### What you will do
Revise the records below by replacing each instance of "Screen dimensions" with "Display size" and leaving everything else unchanged.

--- Start of Recorded information ---

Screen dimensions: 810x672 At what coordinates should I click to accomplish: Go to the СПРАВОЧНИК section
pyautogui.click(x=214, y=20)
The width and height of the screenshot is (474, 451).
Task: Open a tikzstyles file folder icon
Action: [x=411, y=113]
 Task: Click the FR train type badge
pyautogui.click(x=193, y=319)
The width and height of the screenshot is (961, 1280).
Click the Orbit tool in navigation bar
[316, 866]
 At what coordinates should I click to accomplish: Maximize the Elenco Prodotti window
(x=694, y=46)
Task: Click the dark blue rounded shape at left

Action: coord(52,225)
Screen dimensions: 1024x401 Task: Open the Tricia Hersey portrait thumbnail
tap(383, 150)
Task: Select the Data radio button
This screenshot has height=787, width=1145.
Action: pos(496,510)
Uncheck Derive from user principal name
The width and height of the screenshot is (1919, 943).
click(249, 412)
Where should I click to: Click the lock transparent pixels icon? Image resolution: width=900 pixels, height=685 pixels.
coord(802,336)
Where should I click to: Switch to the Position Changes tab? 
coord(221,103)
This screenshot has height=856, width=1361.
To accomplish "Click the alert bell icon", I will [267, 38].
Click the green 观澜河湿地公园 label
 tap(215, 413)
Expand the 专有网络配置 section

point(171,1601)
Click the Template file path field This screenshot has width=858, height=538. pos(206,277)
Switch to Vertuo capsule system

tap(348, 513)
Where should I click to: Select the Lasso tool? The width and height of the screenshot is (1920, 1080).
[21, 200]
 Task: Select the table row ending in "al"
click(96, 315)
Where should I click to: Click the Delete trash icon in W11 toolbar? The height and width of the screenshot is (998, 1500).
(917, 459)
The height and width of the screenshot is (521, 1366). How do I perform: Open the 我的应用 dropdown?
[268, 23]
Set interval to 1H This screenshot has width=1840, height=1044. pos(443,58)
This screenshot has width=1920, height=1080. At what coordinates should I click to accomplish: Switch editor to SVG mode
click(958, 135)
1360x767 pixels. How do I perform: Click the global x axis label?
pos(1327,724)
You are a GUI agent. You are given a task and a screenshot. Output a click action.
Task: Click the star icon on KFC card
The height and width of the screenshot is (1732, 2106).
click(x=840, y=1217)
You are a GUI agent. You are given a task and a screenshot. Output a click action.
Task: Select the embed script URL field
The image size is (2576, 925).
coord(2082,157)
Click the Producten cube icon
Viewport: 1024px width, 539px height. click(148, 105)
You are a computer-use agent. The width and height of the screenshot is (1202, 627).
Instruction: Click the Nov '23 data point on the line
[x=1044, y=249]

--- End of Recorded information ---

### Answer to this task
Display size: 810x672 At what coordinates should I click to accomplish: Go to the СПРАВОЧНИК section
pyautogui.click(x=214, y=20)
The width and height of the screenshot is (474, 451).
Task: Open a tikzstyles file folder icon
Action: [x=411, y=113]
 Task: Click the FR train type badge
pyautogui.click(x=193, y=319)
The width and height of the screenshot is (961, 1280).
Click the Orbit tool in navigation bar
[316, 866]
 At what coordinates should I click to accomplish: Maximize the Elenco Prodotti window
(x=694, y=46)
Task: Click the dark blue rounded shape at left

Action: coord(52,225)
Display size: 1024x401 Task: Open the Tricia Hersey portrait thumbnail
tap(383, 150)
Task: Select the Data radio button
This screenshot has height=787, width=1145.
Action: pos(496,510)
Uncheck Derive from user principal name
The width and height of the screenshot is (1919, 943).
click(249, 412)
Where should I click to: Click the lock transparent pixels icon? Image resolution: width=900 pixels, height=685 pixels.
coord(802,336)
Where should I click to: Switch to the Position Changes tab? 
coord(221,103)
This screenshot has height=856, width=1361.
To accomplish "Click the alert bell icon", I will [267, 38].
Click the green 观澜河湿地公园 label
 tap(215, 413)
Expand the 专有网络配置 section

point(171,1601)
Click the Template file path field This screenshot has width=858, height=538. pos(206,277)
Switch to Vertuo capsule system

tap(348, 513)
Where should I click to: Select the Lasso tool? The width and height of the screenshot is (1920, 1080).
[21, 200]
 Task: Select the table row ending in "al"
click(96, 315)
Where should I click to: Click the Delete trash icon in W11 toolbar? The height and width of the screenshot is (998, 1500).
(917, 459)
The height and width of the screenshot is (521, 1366). How do I perform: Open the 我的应用 dropdown?
[268, 23]
Set interval to 1H This screenshot has width=1840, height=1044. pos(443,58)
This screenshot has width=1920, height=1080. At what coordinates should I click to accomplish: Switch editor to SVG mode
click(958, 135)
1360x767 pixels. How do I perform: Click the global x axis label?
pos(1327,724)
You are a GUI agent. You are given a task and a screenshot. Output a click action.
Task: Click the star icon on KFC card
The height and width of the screenshot is (1732, 2106).
click(x=840, y=1217)
You are a GUI agent. You are given a task and a screenshot. Output a click action.
Task: Select the embed script URL field
The image size is (2576, 925).
coord(2082,157)
Click the Producten cube icon
Viewport: 1024px width, 539px height. click(148, 105)
You are a computer-use agent. The width and height of the screenshot is (1202, 627).
Instruction: Click the Nov '23 data point on the line
[x=1044, y=249]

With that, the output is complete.